Dataset items:
-----
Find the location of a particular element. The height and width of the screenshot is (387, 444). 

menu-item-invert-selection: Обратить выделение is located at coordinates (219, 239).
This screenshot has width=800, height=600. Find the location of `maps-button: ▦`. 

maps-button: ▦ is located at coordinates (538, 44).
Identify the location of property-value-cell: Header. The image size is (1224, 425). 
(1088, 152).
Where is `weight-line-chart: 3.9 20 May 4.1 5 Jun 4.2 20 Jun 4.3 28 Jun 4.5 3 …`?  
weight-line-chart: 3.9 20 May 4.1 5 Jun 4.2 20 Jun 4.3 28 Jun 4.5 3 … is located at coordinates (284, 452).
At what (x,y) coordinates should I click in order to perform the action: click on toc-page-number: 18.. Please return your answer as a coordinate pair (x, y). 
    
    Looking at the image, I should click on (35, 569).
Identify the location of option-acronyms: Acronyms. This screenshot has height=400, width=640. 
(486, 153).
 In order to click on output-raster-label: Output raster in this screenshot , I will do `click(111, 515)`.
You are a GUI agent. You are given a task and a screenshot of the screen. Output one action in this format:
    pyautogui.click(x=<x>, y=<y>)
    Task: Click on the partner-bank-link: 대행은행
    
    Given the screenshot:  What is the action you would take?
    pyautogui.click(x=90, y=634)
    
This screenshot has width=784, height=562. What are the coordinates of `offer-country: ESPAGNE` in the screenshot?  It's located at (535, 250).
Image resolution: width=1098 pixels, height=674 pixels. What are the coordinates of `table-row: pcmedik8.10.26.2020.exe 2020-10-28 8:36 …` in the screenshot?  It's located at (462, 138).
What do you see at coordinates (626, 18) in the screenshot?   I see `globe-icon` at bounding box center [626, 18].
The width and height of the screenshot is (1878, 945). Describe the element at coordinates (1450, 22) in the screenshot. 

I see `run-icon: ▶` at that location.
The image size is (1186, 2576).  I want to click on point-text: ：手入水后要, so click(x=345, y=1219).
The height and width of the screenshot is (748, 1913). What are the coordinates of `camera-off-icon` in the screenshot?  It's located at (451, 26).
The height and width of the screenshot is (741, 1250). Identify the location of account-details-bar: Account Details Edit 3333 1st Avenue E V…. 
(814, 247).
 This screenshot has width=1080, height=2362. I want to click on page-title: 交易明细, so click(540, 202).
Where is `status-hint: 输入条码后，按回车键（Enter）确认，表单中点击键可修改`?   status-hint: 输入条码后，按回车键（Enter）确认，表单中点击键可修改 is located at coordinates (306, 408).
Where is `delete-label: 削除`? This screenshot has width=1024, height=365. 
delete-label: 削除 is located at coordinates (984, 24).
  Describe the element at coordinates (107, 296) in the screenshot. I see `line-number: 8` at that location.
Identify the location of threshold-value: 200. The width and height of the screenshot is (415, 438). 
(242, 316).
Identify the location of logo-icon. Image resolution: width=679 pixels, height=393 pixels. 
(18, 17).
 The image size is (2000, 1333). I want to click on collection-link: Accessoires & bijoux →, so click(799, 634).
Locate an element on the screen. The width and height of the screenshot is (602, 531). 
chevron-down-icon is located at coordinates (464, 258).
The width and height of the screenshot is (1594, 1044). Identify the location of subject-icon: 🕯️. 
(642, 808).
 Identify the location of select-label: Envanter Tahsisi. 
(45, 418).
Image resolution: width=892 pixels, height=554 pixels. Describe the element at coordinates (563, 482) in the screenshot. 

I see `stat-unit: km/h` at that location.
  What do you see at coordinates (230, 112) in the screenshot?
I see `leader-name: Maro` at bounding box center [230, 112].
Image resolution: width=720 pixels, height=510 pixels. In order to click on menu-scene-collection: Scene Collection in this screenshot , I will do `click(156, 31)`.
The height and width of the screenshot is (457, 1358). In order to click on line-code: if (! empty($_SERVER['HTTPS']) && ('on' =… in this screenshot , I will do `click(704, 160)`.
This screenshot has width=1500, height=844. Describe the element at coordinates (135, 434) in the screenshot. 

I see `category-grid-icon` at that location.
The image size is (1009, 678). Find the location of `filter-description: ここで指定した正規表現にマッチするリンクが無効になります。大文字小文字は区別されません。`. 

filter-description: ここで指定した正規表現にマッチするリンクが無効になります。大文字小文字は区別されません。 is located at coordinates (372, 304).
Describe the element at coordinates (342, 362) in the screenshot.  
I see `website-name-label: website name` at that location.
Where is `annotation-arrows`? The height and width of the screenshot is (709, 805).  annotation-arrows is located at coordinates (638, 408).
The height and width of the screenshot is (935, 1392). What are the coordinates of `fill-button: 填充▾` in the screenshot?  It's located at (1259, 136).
-----
What is being asked:
Retype the lines running from the one that contains "Image resolution: width=892" through the one that contains "Image resolution: width=720", including both of those lines.

Answer box:
Image resolution: width=892 pixels, height=554 pixels. Describe the element at coordinates (563, 482) in the screenshot. 

I see `stat-unit: km/h` at that location.
  What do you see at coordinates (230, 112) in the screenshot?
I see `leader-name: Maro` at bounding box center [230, 112].
Image resolution: width=720 pixels, height=510 pixels. In order to click on menu-scene-collection: Scene Collection in this screenshot , I will do `click(156, 31)`.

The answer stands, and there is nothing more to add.